**Directions:** The expected output is an exact copy of the lines from the one containing "Screen dimensions: 616x432" through the final line of the entries below, with no images.

**Records shown:**
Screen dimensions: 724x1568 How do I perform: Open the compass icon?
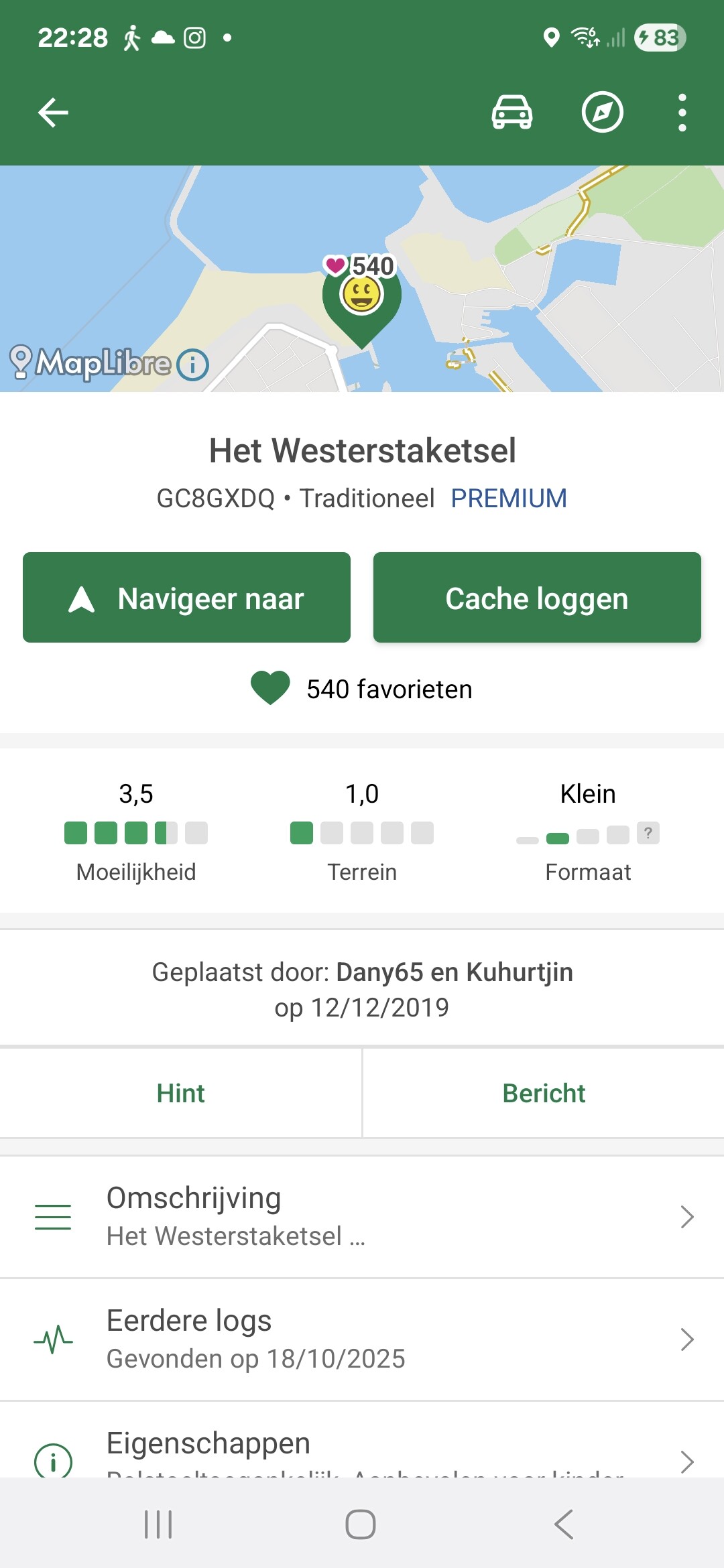point(602,112)
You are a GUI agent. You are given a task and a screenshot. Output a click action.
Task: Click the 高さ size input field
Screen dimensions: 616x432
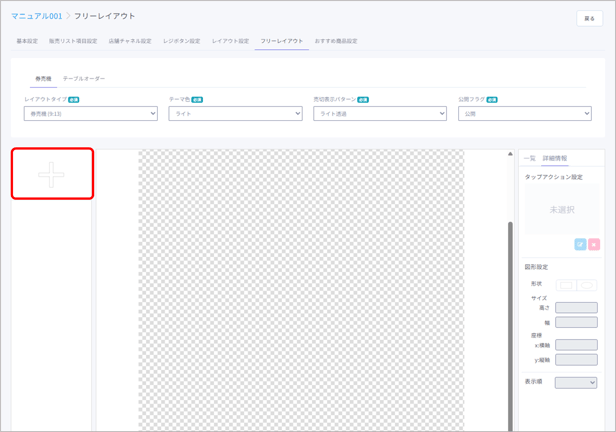[576, 308]
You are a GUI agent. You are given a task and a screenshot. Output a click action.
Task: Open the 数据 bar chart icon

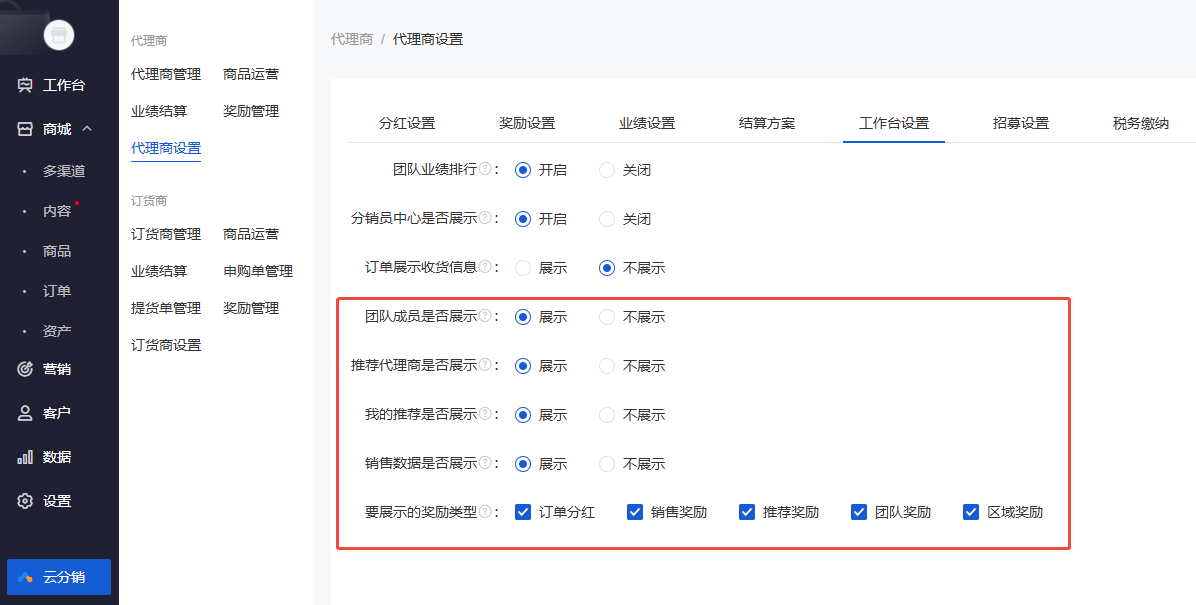click(x=25, y=457)
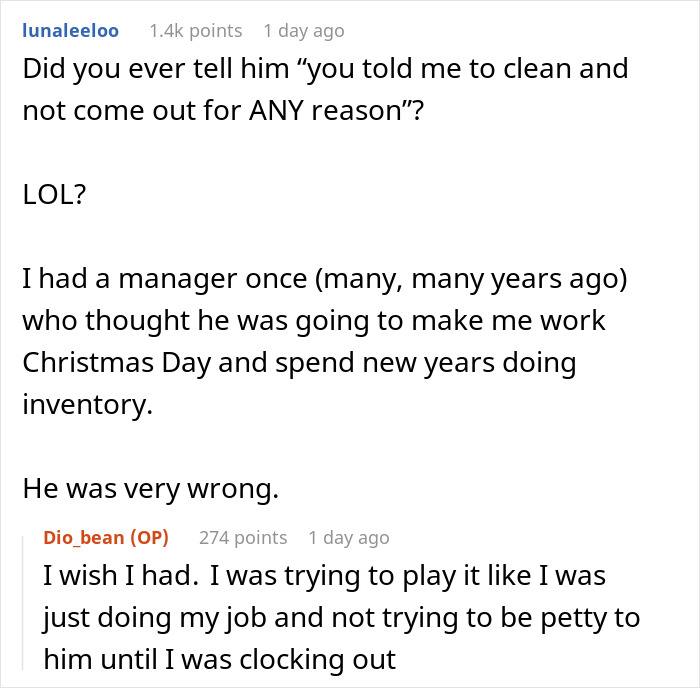
Task: Click the (OP) label beside Dio_bean
Action: click(x=148, y=537)
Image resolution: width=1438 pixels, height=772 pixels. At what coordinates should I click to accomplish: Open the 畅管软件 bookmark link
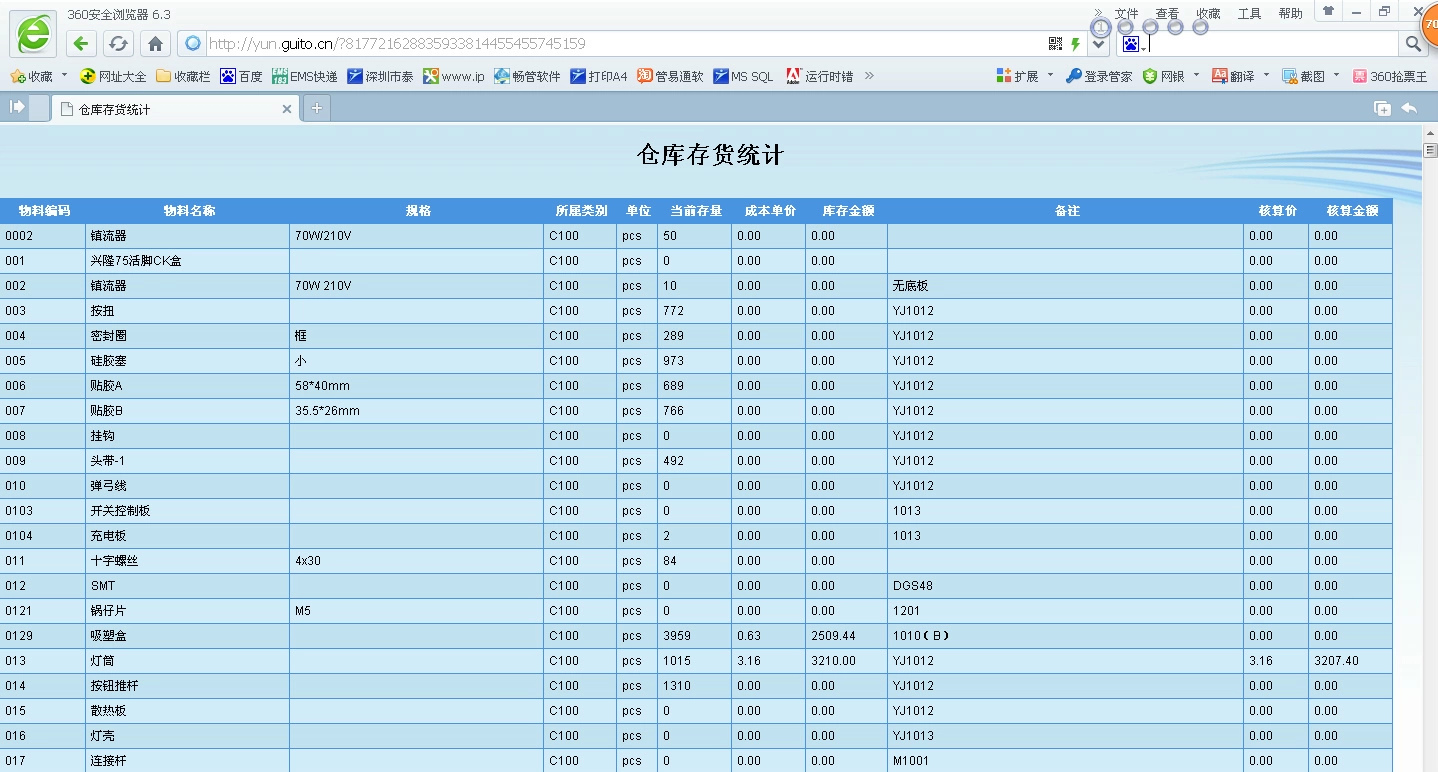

**Written response:**
Screen dimensions: 616x432
[576, 308]
You are a GUI agent. You are given a task and a screenshot. Output a click action.
Task: Open the 数据 bar chart icon

click(x=25, y=457)
Task: Click the (OP) label beside Dio_bean
Action: click(x=148, y=537)
Image resolution: width=1438 pixels, height=772 pixels. At what coordinates should I click to accomplish: Open the 畅管软件 bookmark link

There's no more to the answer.